This library seeks to fully, effectively and simply recreate lightweight Javascript-style promises in Rust.

rust-promises offers all the features of Ecmascript 6 promises plus a few Rust methods from Result<T, E>, implemented using the std::thread API and Rust's asyncronous Sender and Receiver.

Examples

TODO (after adding some Result methods to Promise).

Why?

Promises are an excellent building block for asyncronous programming. They're a great way to build an asyncronous library, and also a small dependency for existing code.

Javascript's promises were adapted from promises in a programming language called E, which has a very powerful distributed computing architecture using message passing.

Rust's std::sync::mpsc::{Sender, Receiver} provide a way to build such an architecture (and promises) from Rust's safe threading systems.

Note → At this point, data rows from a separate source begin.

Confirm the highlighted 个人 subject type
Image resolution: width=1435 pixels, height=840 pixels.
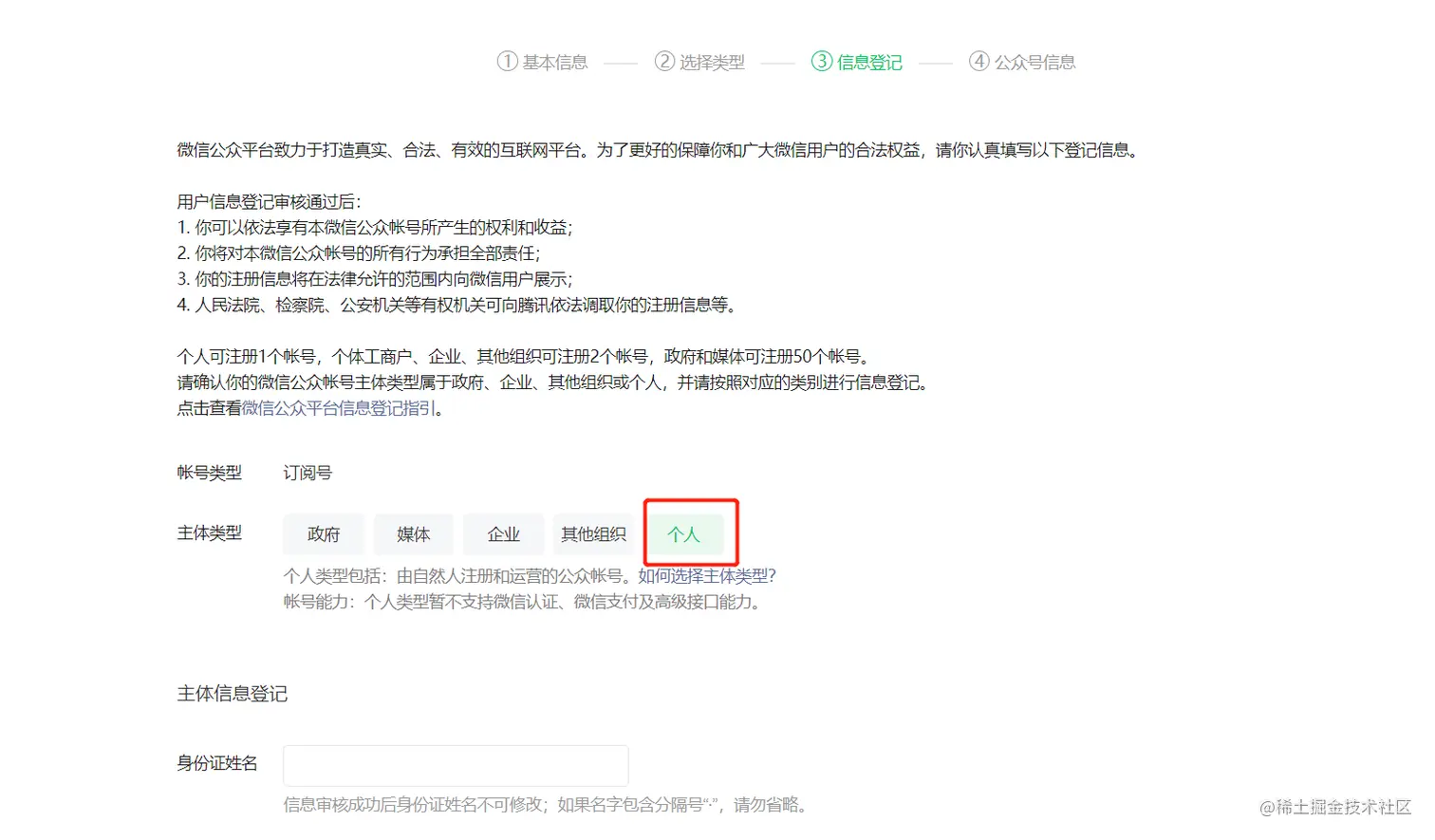pos(686,533)
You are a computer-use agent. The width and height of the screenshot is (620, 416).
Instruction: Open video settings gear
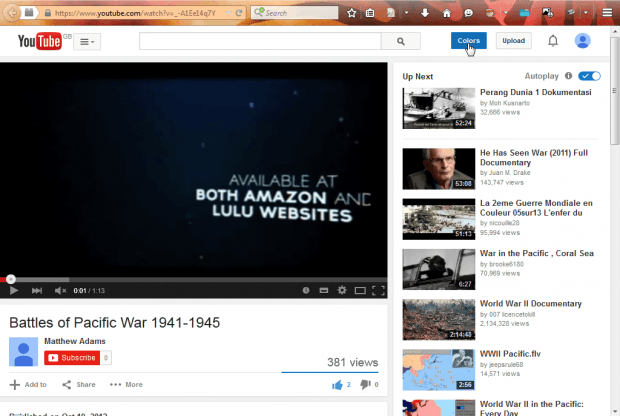pos(342,290)
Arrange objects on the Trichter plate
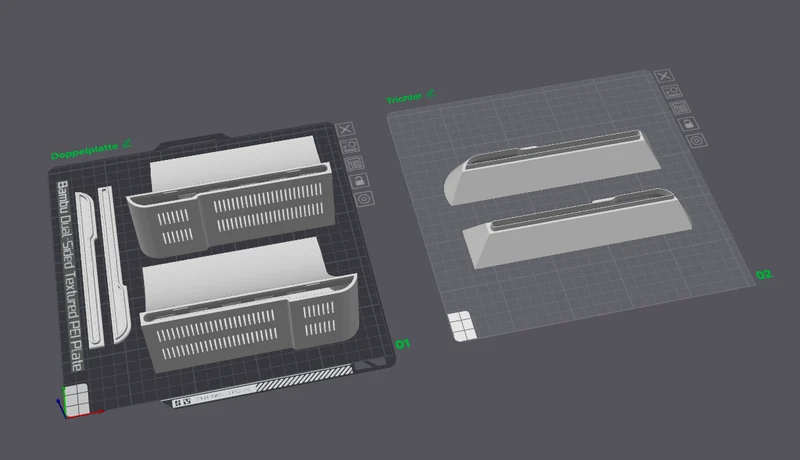Viewport: 800px width, 460px height. (x=680, y=108)

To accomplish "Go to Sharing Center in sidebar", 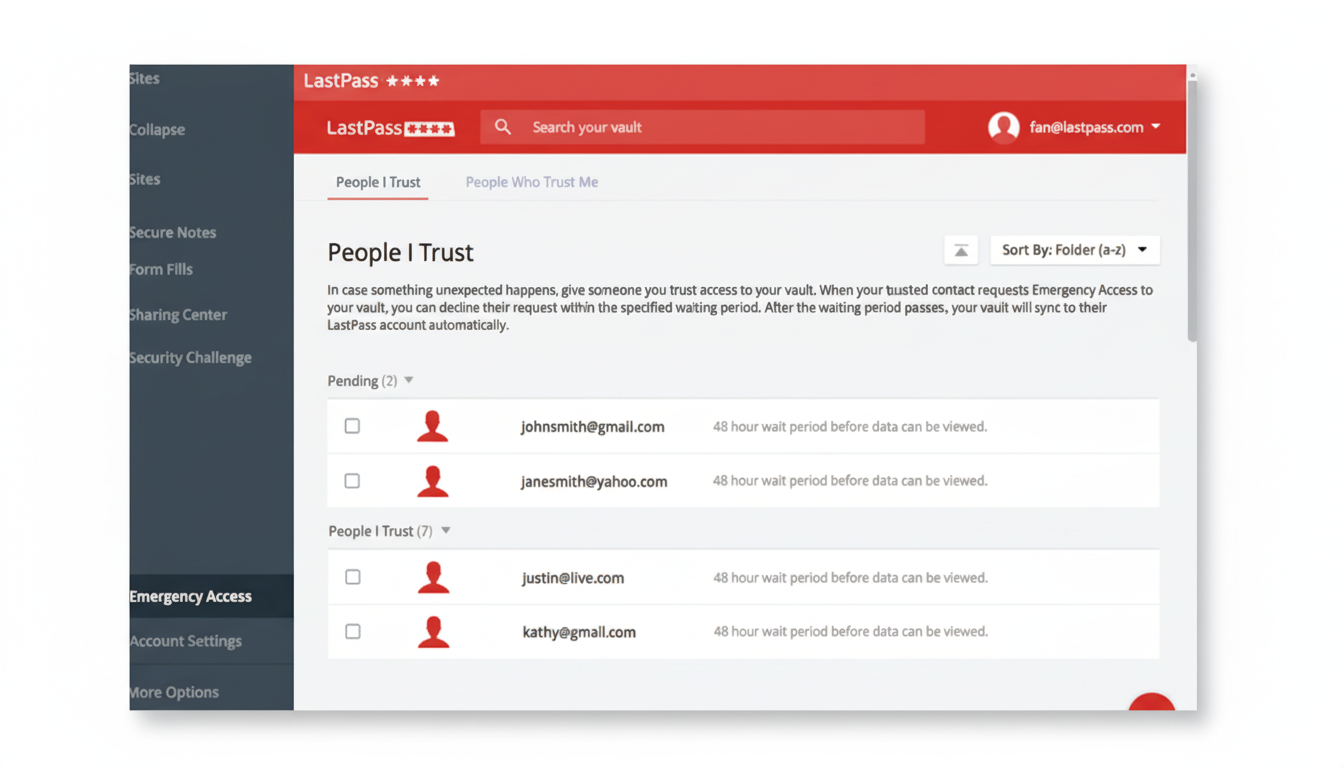I will [x=179, y=315].
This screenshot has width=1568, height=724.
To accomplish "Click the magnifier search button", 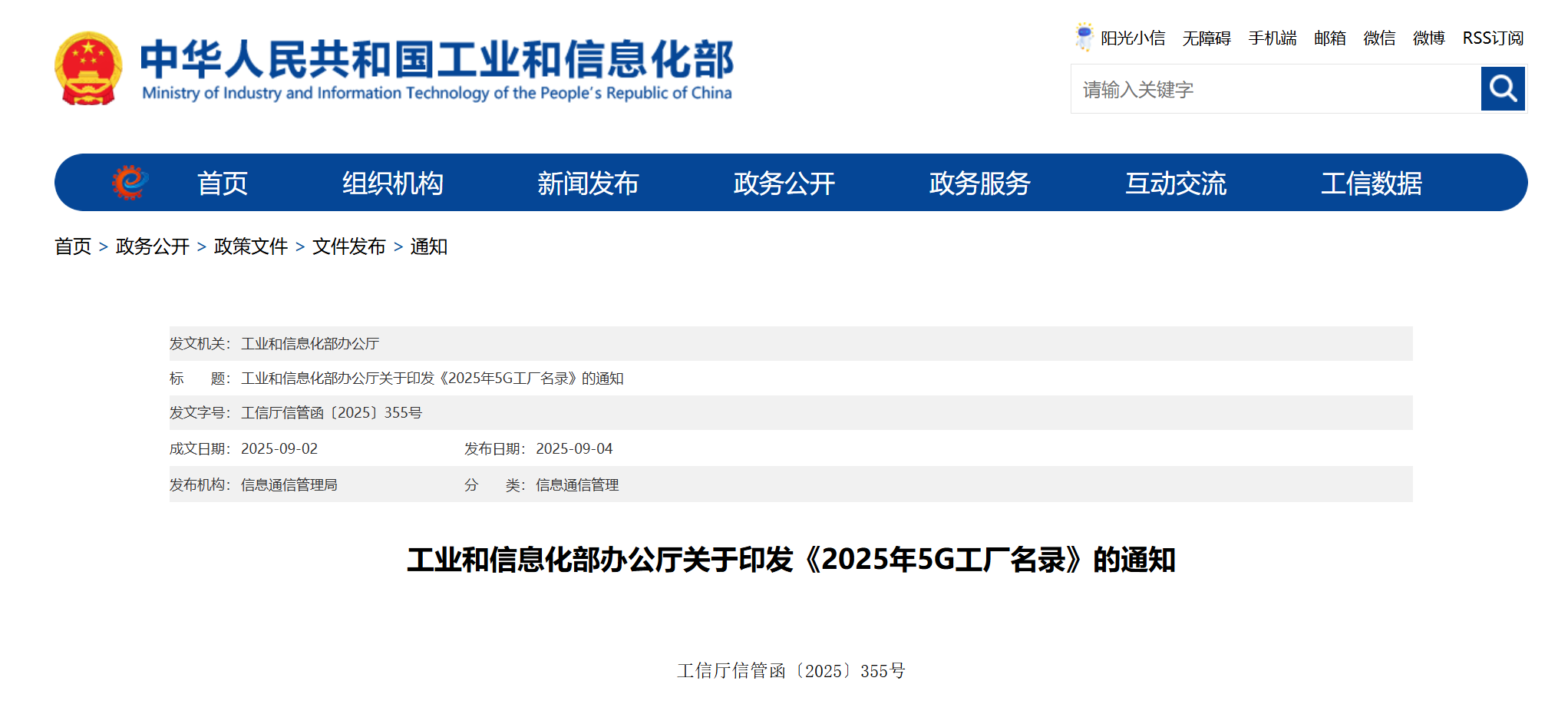I will [x=1502, y=89].
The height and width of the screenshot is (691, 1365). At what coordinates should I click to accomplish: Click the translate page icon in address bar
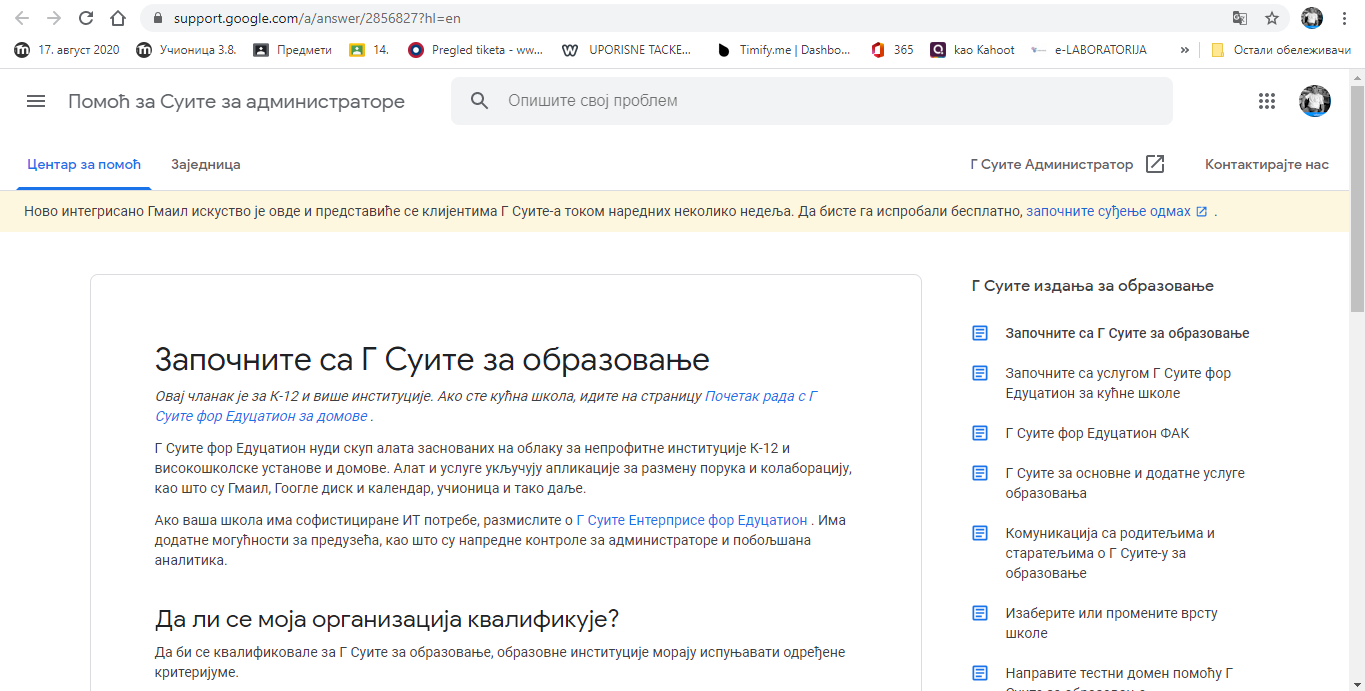(x=1240, y=18)
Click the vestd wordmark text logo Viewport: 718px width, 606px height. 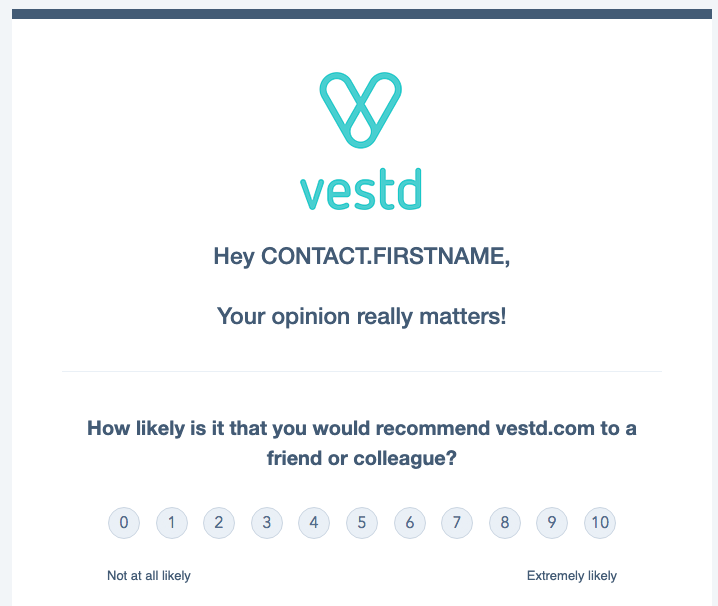pyautogui.click(x=361, y=189)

Oh great, another promise library

There are currently 5 asyncronous libraries on crates.io which offer promises or futures. However they all have problems:

  • They are all in beta and unstable, with versions < 0.5 (like this library right now...)
  • Some of them are larger async libraries. They require programming within event loops, or are designed for specific scenarios. If you want a whole async library for a specific type of programming, go use those.
  • The rest are variations on the promise concept, i.e. returning a (Future, Promise) pair from Promise::new(). If you know how to use that, go to those libraries, I guess.